Gli accusatori ancora una volta i cittadini beneventani, che vedono in questo inconveniente tecnico come lo hanno definito gli organizzatori dopo vari reclami, un’altra opportunità sfuggita per il territorio ad emergere anche a livello turistico. “Così abbiamo perso una fetta di turisti che non potendosi recare personalmente in biglietteria a Benevento si erano affidati ad internet”. Scrive uno dei tanti cittadini che ci hanno segnalato disfunzioni organizzative sull’evento e in particolare in merito alla difficoltà a connettersi ai tre siti adibiti alla vendita telematica dei biglietti d’ingresso agli spettacoli.
“La biglietteria non funzionava semplicemente perchè solo oggi è stata messa in rete. Ci dice un altro cittadino il 31 agosto scorso che rincara la dose affermando che “I depliant non riportavano i prezzi degli eventi. I manifesti erano a stento incollati a Benevento”.
Emerge poi la richiesta a capire “Chi lavorerà nel Festival e chi farà le scelte? Meglio tenere gli occhi aperti – scrivono - dopo il caso AMTS.
“Sarei curiosa di sapere - polemizza una cittadina- chi sono le persone che stamane erano al primo piano del teatro Comunale dove mi sono ritrovata dopo aver chiesto,inutilmente,informazioni ad una brava ma inesperta hostess.

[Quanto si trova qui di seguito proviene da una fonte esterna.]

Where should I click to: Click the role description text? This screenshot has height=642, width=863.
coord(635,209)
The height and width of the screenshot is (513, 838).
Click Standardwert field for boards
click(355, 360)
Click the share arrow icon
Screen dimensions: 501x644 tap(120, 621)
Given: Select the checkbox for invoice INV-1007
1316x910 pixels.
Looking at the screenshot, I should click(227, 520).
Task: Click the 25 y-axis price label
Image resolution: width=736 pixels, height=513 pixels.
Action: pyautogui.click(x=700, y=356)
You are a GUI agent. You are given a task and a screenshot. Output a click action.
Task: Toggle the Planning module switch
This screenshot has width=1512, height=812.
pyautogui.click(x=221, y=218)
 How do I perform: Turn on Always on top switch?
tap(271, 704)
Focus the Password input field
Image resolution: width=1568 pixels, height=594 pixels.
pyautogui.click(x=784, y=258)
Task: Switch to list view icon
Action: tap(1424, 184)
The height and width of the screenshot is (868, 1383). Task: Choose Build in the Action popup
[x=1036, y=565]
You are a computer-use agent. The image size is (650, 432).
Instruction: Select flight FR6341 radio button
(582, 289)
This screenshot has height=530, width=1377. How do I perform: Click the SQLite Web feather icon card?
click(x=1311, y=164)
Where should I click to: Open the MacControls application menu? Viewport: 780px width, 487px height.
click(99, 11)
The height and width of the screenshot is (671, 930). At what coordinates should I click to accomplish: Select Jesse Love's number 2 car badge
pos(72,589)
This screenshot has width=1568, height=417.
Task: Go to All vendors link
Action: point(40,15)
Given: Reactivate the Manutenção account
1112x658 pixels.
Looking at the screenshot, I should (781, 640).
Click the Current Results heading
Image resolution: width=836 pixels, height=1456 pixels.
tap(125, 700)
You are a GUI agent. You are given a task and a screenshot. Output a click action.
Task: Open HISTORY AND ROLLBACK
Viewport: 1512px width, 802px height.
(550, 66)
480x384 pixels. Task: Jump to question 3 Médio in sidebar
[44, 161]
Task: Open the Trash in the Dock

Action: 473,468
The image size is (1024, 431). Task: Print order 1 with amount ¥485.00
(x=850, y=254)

Gran confusione e,soprattutto,grande assenza di tatto. E' questa la carta di presentazione di un Festival con trentuno anni di storia? Poi la forte polemica sulla prima organizzata ad hoc per questa sera alle 19.00, due ore prima dell’inizio ufficiale - ci precisano- tutta per consiglieri comunali e assessori. Lamentele tutte condivisibili e comprensibili in una città che si definisce aperta alla crescita culturale e turistica.
Lamentele che vengono condivise anche dalla direzione di questa libera emittente televisiva che fa informazione per liberi cittadini, pur riconoscendo la qualità professionale del direttore artistico dell’evento, Giulio Baffi. A questo punto c’è da chiedersi come mai chi di competenza usa orecchie da mercante e diventa il grande Assente.
L’assessore comunale alla Cultura Del Vecchio nonché presidente della Fondazione Città Spettacolo rimane in silenzio, in sordina di fronte alle molteplici polemiche su una edizione, ricordiamo è la XXXI, di un evento che ha reso in passato Benevento una delle poche città d’Italia perla della cultura e che ora sembra destinata a passare nell’oscurità.
Una XXXI edizione che avrebbe dovuto far decollare la città a livello nazionale e non solo, considerato che dietro c’è una Fondazione, le cui trame però sono ancora tutte da capire e da conoscere.


Commenti
poi visto le distanze che separano dalla citta noi di provincia è importante sapere prima quali sono gli spettacoli a pagamento e quelli a ingresso libero, per cui uno puo regolarsi prima su quale spettacolo, in alternativa puo vedere nel caso non trova il begletto.Al solito sembra che ci sia un po di malizia nell'organizzar e questi eventi per favorire quelli piu vicini al potere locale.